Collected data
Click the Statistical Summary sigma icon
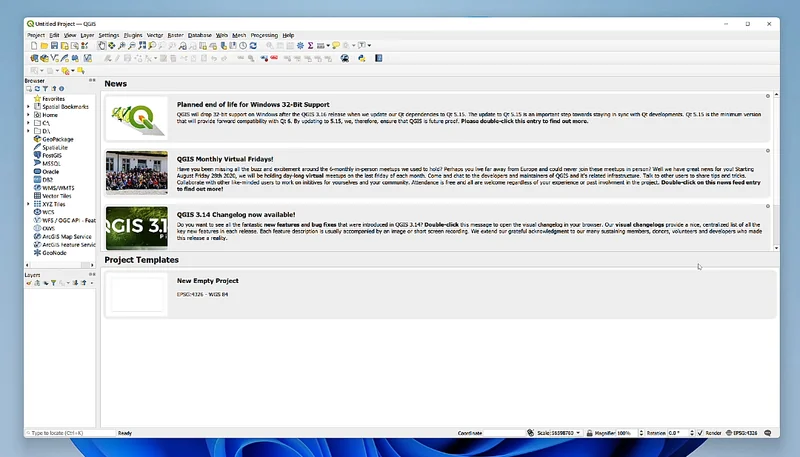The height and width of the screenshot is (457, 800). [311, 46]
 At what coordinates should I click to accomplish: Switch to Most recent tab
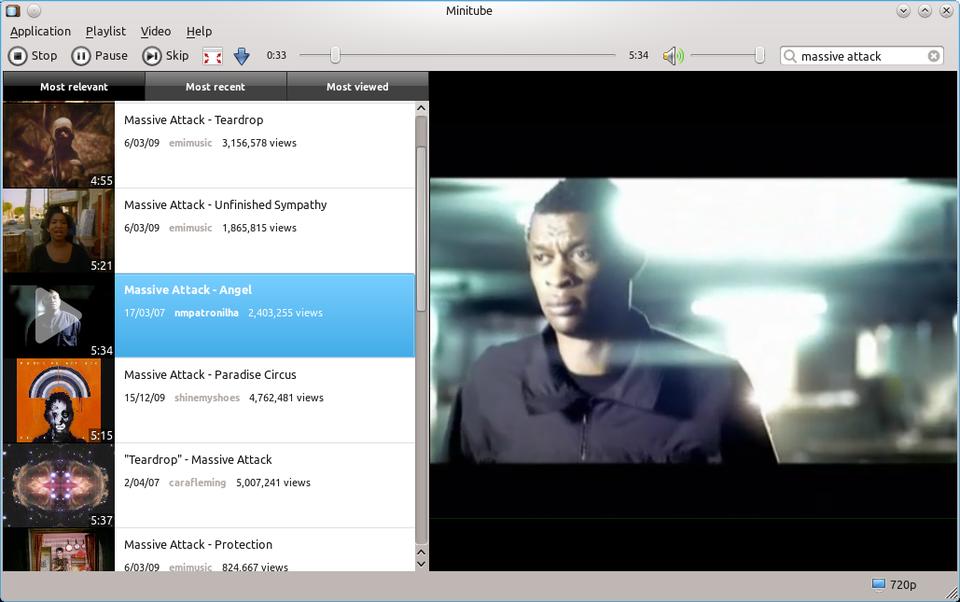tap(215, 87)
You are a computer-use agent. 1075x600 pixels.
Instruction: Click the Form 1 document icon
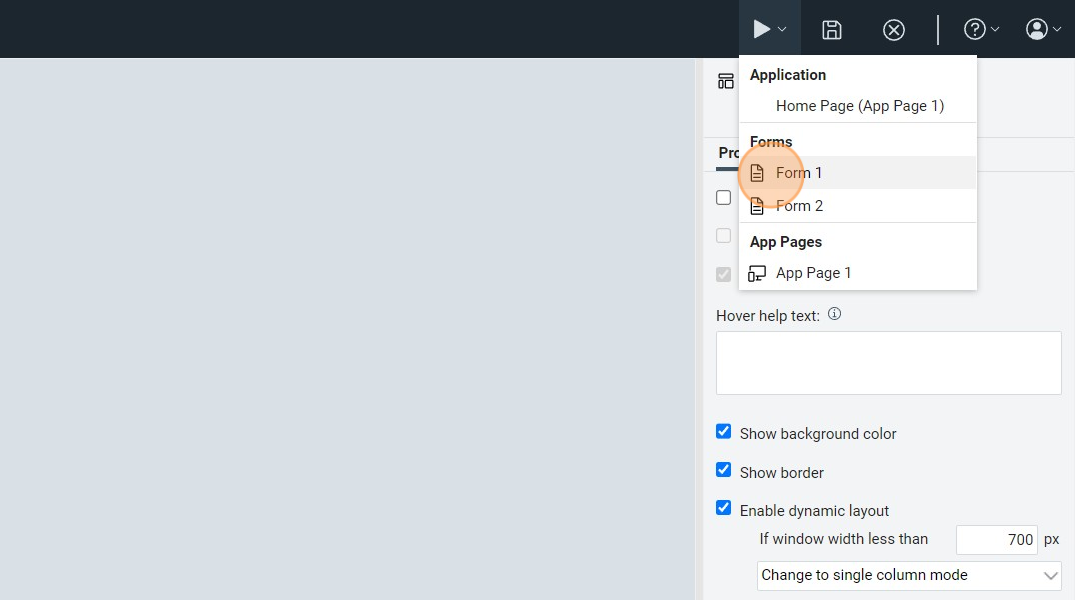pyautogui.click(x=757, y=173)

** What the task requires **
Retype the records in full, exactly as given, and omit the pictures.

** Result **
Click the Statistical Summary sigma icon
The height and width of the screenshot is (457, 800). [311, 46]
 At what coordinates should I click to accomplish: Switch to Most recent tab
tap(215, 87)
You are a computer-use agent. 1075x600 pixels.
Instruction: Click the Form 1 document icon
pyautogui.click(x=757, y=173)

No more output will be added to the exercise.